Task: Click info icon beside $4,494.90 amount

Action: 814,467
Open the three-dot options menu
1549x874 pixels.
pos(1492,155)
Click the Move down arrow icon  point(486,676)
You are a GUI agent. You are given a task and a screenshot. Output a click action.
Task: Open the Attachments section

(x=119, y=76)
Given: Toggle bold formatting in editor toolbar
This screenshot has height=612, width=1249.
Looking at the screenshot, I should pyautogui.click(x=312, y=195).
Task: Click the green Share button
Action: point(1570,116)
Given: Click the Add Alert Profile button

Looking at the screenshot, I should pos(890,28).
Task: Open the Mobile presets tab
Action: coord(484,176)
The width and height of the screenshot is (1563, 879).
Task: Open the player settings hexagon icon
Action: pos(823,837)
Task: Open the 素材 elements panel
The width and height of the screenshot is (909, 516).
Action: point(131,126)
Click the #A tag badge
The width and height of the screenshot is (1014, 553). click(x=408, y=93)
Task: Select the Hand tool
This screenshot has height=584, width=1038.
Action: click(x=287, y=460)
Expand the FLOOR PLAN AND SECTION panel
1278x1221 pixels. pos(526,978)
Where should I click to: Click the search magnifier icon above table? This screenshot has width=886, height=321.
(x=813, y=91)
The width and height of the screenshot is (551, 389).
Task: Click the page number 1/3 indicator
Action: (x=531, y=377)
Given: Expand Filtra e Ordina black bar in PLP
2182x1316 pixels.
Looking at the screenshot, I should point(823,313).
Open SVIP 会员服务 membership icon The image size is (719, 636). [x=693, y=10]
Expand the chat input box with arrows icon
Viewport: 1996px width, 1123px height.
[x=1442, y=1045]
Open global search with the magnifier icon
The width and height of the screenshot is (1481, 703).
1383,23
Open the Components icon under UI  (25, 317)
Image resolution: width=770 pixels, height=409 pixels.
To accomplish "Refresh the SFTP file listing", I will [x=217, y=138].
###
Problem statement:
Give back exactly the lines from the line holding "2182x1316 pixels." through the last line of the listing, including both.

Response to this exercise:
2182x1316 pixels.
Looking at the screenshot, I should point(823,313).
Open SVIP 会员服务 membership icon The image size is (719, 636). [x=693, y=10]
Expand the chat input box with arrows icon
Viewport: 1996px width, 1123px height.
[x=1442, y=1045]
Open global search with the magnifier icon
The width and height of the screenshot is (1481, 703).
1383,23
Open the Components icon under UI  (25, 317)
Image resolution: width=770 pixels, height=409 pixels.
To accomplish "Refresh the SFTP file listing", I will [x=217, y=138].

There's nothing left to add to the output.